◆ Page text ◆
Control of max-plus linear DES
The basic control problem for max-plus linear DESs consists in determining the optimal input times (e.g., feeding times of raw material or starting times of processes or activities) for a given reference signal (e.g., due dates for the finished products or completion dates for processes or activities). In the literature many different approaches are described to solve this problem. Among these the most common ones are based on residuation and on model predictive control (MPC). Residuation essentially consists in finding the largest solution to a system of max-plus inequalities with the input times as variables and the due dates as upper bounds. The MPC approach is essentially based on the minimization of the error between the actual output times and the due dates, possibly subject to additional constraints on the inputs and the outputs.

◆ Supplied material ◆
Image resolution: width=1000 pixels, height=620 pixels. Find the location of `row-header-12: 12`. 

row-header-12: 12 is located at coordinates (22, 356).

* * *

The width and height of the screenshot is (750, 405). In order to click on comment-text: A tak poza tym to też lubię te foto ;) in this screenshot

* * *

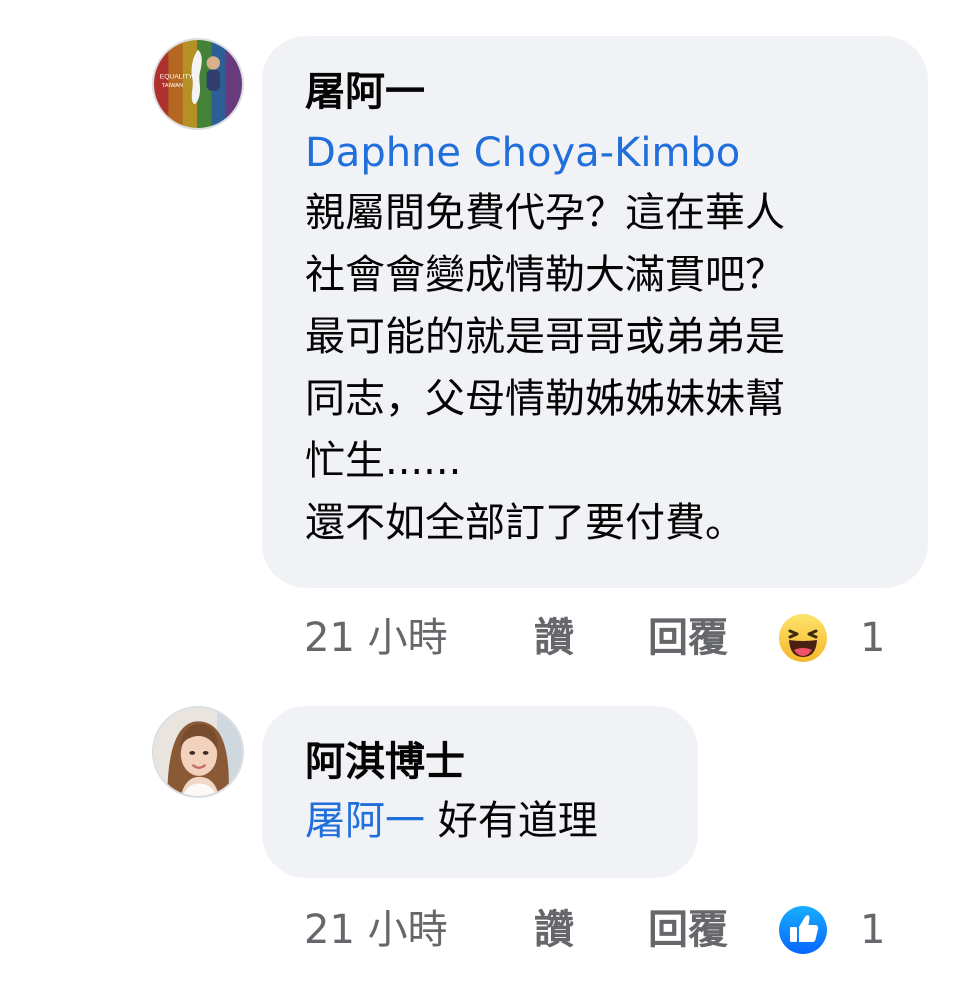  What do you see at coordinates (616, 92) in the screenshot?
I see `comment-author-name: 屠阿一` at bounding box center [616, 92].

◆ Exercises to complete ◆
**A.** In the max-plus control text, what does residuation consist in finding?
**B.** Lay out the rows from the line with "Image resolution: width=1000" to the line with "row-header-12: 12 is" as a Markdown table with the columns n and Line, leaving out blank lines.
The rows have nothing to do with the max-plus control text.

◆ Results by task ◆
**A.** The largest solution to a system of max-plus inequalities, with the input times as variables and the due dates as upper bounds.

**B.**
| n | Line |
|---|---|
| 1 | Image resolution: width=1000 pixels, height=620 pixels. Find the location of `row-header-12: 12`.  |
| 2 | row-header-12: 12 is located at coordinates (22, 356). |